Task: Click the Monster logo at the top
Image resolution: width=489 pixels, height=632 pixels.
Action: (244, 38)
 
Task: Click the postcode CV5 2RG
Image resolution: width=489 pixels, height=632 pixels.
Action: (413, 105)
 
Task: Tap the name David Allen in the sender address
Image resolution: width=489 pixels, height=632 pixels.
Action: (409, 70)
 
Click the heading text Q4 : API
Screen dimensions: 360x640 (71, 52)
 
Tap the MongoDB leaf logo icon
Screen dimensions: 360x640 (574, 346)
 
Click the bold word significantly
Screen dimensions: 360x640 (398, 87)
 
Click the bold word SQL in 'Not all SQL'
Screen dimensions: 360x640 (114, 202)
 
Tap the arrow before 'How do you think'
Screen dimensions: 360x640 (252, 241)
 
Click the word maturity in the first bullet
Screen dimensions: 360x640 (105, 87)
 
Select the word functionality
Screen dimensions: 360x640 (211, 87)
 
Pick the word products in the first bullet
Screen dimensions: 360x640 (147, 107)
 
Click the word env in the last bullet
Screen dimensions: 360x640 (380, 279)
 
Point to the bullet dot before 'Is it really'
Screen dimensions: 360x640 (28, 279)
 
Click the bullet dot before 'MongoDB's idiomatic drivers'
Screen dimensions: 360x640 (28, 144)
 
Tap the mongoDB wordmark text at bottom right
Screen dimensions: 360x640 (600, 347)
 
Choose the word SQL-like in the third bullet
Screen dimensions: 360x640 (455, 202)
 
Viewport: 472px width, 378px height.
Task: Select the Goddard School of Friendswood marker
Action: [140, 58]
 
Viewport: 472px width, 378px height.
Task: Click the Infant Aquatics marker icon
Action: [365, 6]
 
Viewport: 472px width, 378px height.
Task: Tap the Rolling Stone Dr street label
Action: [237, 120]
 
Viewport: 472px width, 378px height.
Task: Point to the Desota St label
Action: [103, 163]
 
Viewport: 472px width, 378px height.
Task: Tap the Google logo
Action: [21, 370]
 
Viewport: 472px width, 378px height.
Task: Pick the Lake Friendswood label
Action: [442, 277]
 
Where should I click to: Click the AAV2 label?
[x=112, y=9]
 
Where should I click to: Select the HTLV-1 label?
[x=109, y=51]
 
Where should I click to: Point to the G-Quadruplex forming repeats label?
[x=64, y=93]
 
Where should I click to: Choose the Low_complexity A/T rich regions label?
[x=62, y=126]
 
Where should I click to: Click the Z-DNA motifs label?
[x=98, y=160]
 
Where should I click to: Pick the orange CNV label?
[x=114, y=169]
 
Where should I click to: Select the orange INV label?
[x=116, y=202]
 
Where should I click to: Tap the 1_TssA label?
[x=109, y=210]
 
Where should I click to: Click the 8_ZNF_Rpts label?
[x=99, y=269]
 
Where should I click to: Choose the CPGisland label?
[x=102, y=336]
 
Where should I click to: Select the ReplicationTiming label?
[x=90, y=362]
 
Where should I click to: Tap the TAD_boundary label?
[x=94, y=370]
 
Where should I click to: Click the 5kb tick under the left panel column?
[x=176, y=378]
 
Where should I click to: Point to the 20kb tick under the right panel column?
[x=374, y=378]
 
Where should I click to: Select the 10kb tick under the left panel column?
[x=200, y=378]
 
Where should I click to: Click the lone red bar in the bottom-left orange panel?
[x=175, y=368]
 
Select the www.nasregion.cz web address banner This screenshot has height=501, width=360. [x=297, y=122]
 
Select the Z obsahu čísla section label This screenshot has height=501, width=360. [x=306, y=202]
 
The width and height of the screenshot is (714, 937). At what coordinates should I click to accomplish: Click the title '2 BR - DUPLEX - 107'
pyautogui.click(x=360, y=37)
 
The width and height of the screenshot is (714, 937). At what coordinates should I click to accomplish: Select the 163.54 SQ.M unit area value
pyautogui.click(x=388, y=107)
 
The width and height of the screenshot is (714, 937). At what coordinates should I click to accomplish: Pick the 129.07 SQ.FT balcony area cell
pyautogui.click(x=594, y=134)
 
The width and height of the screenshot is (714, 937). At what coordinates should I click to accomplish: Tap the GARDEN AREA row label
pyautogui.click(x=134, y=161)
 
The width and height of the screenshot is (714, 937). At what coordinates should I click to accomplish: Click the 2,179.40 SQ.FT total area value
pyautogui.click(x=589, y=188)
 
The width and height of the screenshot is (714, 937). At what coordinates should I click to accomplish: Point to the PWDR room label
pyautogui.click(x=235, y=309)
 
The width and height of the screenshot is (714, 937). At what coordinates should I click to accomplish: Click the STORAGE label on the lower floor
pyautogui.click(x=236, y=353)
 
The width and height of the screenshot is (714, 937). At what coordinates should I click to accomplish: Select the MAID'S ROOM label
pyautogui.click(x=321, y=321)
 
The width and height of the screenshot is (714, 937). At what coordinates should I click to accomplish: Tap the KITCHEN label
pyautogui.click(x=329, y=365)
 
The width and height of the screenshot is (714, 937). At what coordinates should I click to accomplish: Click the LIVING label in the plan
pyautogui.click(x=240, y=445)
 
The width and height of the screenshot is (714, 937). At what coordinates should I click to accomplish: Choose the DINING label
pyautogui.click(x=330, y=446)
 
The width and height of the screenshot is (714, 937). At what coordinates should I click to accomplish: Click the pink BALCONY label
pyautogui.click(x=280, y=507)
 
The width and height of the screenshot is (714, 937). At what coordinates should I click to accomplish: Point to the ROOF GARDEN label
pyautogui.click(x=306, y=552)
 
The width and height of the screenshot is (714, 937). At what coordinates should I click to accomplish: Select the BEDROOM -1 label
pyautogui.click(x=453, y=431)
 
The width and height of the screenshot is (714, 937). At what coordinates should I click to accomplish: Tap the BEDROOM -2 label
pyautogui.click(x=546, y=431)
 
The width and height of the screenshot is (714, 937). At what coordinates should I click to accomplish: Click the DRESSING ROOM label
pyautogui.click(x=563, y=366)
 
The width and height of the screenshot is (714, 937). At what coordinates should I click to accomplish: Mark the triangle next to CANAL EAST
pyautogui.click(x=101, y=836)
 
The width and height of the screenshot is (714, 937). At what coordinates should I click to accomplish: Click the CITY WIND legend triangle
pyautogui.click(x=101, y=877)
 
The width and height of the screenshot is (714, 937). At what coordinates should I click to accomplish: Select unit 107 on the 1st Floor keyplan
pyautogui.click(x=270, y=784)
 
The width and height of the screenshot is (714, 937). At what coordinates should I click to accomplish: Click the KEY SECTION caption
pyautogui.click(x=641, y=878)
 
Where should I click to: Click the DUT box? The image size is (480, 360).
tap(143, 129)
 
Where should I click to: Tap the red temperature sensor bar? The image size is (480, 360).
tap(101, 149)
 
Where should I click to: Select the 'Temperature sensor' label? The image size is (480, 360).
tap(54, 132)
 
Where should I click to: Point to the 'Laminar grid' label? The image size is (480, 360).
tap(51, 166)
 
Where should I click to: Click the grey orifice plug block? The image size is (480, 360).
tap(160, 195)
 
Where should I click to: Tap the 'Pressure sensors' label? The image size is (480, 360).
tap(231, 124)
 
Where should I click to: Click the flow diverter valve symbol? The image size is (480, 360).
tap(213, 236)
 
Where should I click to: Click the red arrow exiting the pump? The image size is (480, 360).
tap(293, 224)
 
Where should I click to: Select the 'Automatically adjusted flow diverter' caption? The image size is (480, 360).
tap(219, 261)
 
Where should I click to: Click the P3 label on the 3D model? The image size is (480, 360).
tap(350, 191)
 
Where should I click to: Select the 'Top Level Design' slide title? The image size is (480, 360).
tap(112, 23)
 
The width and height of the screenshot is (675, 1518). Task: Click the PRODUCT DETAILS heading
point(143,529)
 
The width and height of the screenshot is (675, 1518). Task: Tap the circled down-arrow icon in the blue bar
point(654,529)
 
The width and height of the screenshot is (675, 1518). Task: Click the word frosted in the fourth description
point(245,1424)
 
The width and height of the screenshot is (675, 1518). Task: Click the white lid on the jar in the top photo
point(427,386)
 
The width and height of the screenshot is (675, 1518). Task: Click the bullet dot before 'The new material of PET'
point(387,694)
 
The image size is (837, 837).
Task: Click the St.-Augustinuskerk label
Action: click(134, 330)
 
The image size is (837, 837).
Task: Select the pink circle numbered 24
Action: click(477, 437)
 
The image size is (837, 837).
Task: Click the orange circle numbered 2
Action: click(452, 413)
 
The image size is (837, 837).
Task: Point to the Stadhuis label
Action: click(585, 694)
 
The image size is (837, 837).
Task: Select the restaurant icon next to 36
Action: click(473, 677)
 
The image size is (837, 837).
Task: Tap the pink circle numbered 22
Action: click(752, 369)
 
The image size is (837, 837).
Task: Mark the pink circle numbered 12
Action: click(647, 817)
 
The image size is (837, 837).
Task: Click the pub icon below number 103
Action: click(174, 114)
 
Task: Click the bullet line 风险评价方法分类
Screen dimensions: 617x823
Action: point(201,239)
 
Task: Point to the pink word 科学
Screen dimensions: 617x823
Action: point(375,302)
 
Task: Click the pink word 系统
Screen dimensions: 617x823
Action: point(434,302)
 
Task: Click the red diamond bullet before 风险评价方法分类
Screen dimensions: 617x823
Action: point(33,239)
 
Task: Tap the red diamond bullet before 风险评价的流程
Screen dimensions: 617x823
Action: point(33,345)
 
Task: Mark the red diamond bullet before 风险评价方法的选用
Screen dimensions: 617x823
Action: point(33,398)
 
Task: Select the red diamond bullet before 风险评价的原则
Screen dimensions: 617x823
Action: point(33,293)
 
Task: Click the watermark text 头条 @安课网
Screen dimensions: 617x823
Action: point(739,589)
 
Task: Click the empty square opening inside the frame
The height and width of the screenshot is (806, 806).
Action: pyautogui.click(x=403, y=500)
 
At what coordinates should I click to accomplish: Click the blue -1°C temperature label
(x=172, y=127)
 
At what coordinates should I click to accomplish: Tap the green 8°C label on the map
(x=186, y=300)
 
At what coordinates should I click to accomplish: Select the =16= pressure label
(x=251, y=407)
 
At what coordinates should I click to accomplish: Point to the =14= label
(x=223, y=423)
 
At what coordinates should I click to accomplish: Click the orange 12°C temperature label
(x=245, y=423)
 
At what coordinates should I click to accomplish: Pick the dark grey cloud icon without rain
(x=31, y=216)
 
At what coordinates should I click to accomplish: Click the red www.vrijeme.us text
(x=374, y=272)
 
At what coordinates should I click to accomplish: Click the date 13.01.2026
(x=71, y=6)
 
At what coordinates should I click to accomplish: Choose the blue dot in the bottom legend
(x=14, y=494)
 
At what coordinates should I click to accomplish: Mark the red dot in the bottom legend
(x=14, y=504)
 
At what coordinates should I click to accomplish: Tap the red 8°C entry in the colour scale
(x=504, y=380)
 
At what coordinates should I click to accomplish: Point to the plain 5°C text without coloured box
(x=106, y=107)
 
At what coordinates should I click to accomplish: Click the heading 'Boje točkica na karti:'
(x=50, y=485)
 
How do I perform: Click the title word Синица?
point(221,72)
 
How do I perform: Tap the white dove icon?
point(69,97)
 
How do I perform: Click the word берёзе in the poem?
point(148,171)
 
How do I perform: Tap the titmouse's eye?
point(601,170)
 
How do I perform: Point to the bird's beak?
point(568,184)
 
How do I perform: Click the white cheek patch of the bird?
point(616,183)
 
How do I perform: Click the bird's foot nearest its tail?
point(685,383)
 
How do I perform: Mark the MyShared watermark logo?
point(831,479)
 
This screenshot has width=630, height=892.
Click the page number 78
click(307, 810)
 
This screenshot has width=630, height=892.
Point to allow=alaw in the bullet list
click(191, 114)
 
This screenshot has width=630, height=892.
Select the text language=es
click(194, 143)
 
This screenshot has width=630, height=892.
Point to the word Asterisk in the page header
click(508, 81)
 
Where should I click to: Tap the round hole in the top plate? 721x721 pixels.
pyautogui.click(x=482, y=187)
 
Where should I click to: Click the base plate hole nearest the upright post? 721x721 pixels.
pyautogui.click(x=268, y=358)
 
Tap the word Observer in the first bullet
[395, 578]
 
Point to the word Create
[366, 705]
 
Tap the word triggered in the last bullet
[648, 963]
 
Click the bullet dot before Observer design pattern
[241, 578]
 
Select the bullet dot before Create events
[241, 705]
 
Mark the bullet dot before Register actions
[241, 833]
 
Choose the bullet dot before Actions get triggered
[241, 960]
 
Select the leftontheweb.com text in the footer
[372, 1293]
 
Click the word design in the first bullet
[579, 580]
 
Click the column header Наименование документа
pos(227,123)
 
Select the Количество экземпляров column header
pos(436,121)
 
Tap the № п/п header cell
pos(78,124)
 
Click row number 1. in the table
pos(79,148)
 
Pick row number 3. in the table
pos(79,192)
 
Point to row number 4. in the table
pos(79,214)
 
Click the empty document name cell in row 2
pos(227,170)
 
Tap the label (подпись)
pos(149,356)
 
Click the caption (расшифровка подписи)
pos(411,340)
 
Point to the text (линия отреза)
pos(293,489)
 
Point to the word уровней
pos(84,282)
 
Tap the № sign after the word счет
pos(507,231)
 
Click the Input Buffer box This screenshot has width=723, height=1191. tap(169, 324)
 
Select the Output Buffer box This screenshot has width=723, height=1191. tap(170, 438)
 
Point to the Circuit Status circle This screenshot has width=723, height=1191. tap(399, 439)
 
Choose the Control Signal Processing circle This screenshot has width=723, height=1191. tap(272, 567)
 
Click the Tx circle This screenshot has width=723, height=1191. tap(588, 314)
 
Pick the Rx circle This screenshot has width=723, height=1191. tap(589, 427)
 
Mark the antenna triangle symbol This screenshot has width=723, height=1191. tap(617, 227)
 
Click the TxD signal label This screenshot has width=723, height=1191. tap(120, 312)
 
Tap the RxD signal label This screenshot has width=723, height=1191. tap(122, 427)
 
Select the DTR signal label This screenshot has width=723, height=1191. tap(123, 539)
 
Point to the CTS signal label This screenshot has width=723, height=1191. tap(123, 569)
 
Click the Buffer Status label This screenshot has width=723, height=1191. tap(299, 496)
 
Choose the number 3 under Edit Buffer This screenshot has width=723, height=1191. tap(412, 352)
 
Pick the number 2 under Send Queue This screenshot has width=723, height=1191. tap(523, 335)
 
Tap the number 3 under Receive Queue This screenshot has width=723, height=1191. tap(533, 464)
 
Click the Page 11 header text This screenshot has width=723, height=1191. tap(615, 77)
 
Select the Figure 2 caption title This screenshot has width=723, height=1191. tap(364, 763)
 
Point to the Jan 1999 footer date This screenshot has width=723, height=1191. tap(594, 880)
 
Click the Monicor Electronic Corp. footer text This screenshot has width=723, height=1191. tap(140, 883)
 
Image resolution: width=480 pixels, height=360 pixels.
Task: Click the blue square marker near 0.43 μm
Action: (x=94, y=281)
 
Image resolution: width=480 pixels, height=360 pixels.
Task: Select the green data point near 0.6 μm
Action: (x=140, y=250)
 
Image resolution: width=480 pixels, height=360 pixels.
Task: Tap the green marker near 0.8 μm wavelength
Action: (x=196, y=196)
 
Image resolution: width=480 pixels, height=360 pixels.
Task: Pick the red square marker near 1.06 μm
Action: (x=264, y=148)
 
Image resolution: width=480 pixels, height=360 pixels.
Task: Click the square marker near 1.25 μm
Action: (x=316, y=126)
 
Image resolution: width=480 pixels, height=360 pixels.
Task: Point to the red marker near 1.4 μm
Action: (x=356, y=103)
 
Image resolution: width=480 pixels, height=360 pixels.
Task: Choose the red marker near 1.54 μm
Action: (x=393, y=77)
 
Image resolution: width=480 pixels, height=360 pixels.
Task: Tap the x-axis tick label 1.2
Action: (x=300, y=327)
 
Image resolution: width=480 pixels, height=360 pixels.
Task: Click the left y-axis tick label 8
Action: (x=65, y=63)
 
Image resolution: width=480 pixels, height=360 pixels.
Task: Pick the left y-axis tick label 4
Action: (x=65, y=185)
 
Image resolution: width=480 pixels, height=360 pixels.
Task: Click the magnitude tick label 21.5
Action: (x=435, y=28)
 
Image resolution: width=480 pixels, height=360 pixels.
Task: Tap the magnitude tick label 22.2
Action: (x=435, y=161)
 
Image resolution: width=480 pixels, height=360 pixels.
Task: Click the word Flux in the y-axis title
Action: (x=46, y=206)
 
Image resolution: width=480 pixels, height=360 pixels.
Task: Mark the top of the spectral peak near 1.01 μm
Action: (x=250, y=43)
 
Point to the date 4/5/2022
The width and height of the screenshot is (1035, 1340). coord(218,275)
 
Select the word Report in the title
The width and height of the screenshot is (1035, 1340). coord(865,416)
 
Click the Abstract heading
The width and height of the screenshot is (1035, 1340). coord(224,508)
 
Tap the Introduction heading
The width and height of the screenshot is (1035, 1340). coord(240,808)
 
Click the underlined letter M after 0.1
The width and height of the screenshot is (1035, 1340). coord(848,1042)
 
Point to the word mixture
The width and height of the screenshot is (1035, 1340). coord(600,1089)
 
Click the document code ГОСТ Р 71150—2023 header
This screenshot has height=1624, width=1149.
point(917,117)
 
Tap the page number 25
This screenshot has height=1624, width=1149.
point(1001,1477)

********

Problem requirements
Format the lines of the material above as a numbered list, from the line containing "blue dot in the bottom legend" through the line containing "point(69,97)", inclusive. Leave out blank lines.

Result of this task
1. At what coordinates should I click to accomplish: Choose the blue dot in the bottom legend
2. (x=14, y=494)
3. At what coordinates should I click to accomplish: Mark the red dot in the bottom legend
4. (x=14, y=504)
5. At what coordinates should I click to accomplish: Tap the red 8°C entry in the colour scale
6. (x=504, y=380)
7. At what coordinates should I click to accomplish: Point to the plain 5°C text without coloured box
8. (x=106, y=107)
9. At what coordinates should I click to accomplish: Click the heading 'Boje točkica na karti:'
10. (x=50, y=485)
11. How do I perform: Click the title word Синица?
12. point(221,72)
13. How do I perform: Tap the white dove icon?
14. point(69,97)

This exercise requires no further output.